Quedaron en encontrarse a los tres días “que pareció un mes”, a la salida del súper. Miguel la vio sentada en el Bulevar Chacabuco. Algo en ella, en su forma de mirar el horizonte, lo hizo suspirar y, de repente, el incesante habitual bullicio de los colectivos se convirtió en serenata: “¿Hace calor por acá, o es mi imaginación?”, dijo él, acercándose con su voz grave. La labia se le daba naturalmente, “bien del típico portero que se las sabe todas”. Mariel lo miró y una sonrisa apareció en su rostro. La conversación comenzó sin demasiada pretensión, como si ambos supieran que algo importante se estaba gestando. Hablaron de libros, de música, de Rodrigo, de la Mona Jiménez, de sus recuerdos de la infancia y de cómo Córdoba había cambiado con los años, todo fluía. “Es que en verdad no importaba el tema, la cosa era estar juntos. Por más que no nos habíamos besado, nos teníamos unas ganas que nos mantenía totalmente enganchados”, revela. Y de a poco, sin darse cuenta, sus palabras se fueron volviendo más personales.
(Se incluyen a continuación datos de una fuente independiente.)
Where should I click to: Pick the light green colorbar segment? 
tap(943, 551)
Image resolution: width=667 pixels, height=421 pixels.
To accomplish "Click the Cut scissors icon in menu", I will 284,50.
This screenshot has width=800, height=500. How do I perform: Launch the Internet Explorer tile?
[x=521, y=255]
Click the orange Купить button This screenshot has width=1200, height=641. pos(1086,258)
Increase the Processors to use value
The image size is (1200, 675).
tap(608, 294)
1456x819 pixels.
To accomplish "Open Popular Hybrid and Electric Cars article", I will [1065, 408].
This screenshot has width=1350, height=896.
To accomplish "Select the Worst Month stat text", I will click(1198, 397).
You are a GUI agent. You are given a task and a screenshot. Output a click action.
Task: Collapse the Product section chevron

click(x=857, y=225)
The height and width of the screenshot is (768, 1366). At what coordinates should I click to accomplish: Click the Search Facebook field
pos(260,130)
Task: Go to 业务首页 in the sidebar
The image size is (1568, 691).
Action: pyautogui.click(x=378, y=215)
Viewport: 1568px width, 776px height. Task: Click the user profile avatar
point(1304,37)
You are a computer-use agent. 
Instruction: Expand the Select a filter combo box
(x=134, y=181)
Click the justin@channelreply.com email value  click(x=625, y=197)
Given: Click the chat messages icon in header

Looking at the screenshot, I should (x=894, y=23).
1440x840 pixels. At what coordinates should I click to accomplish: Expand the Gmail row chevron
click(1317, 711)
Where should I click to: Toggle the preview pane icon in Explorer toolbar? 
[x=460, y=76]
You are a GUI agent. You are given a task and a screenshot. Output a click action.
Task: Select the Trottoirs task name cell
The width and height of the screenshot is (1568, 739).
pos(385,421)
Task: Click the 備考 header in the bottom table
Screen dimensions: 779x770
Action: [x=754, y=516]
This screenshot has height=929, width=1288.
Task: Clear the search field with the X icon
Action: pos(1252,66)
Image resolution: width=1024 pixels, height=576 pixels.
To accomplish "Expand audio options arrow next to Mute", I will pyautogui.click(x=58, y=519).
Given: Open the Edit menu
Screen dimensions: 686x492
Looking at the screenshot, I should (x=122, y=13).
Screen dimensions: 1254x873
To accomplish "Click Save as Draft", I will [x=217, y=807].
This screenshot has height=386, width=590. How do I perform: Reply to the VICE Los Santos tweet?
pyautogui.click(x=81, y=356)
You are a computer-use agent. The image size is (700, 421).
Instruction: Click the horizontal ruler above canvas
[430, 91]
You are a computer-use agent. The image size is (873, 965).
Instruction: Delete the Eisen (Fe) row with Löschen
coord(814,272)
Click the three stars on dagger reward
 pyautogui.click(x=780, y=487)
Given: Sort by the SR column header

Como si el espacio entre ellos se fuera estrechando, sin que ninguna de las dos partes lo buscara, pero sin que tampoco pudieran escapar de ello. Miguel ya no pensaba en el vecino “quejoso” del 5to. B exigiendo que repase mejor los vidrios del hall, ni tampoco se preocupaba por congraciarse con la “anciana chusma” de la planta baja que siempre encontraba una excusa para que lo echaran. “Fue una cita en la que nos descubrimos, yo casada, él con su pareja. Aunque la situación era compleja, algo entre nosotros hizo que no pudiéramos dejar de vernos, como si el destino nos hubiera unido con hilos invisibles”, adelanta ella.
A medida que pasaban los días, la relación entre Mariel y Miguel se transformaba en un delicado equilibrio entre la complicidad y la atracción. Había algo palpable entre ellos, como una tensión sexual que no lograban descifrar. Ella y su energía llena de juventud, no dejaba de sorprenderse por la calma que él lograba transmitir. A veces, Miguel la miraba con una ternura inexplicable, como si ya la conociera de antes, y Mariel sabía que algo maravilloso en su vida recién empezaba.
Era un martes cuando todo comenzó a cambiar “para mejor”. El supermercado estaba tan lleno de gente como siempre, y Mariel, con su uniforme gris de cajera, se movía de un lado al otro como una pieza más de esa gran maquinaria que nunca se detenía. Sin embargo, cuando levantó la vista y vio a Miguel entrando por la puerta, su pequeño mundo se tiñó de rojo fuego. “Es que ese día no lo esperaba, me sorprendió”. Miguel, con su aire sereno, se acercó. “Tenía la capacidad de hacerme sentir especial, con sólo existir”, se desasna melosa. “¿Qué haces acá?”, preguntó Mariel que apenas pudo disimular su excitación cuando el portero se arrimó a su caja. Miguel sonrió con seguridad, como si estuviera acostumbrado a que el destino jugara a su favor, y eso a ella la derretía. “Vine a comprar algo… y tal vez a ver cómo se te ve al final del día, cuando no estás detrás del mostrador”, le cantó con un tono juguetón, pero cargado de respeto. Mariel no estaba acostumbrada a que alguien, “sobre todo un hombre como él”, la adornara con tanta galantería. Y eso la atrajo como nunca antes.
Al final de la jornada, cuando ya la tienda comenzaba a vaciarse, Miguel la esperó frente a la puerta. “¿Te gustaría dar una vuelta por la ciudad?”, le preguntó casi suplicando. Y si de algo Mariel estaba segura era de que “ni loca” quería rechazarlo. Aunque todavía le costaba abrirse del todo porque la realidad es que tenía a un hombre esperando en casa, su marido de hacía 6 años. “Aunque de eso prefiero no hablar”, se ataja Mariel para continuar su historia secreta, sólo dejando entrever que el “tema” terminó mal, con su ex acusado de abuso y detenido en prisión. “¿Por qué no?”, pensó y aceptó nerviosa pero con el corazón contento.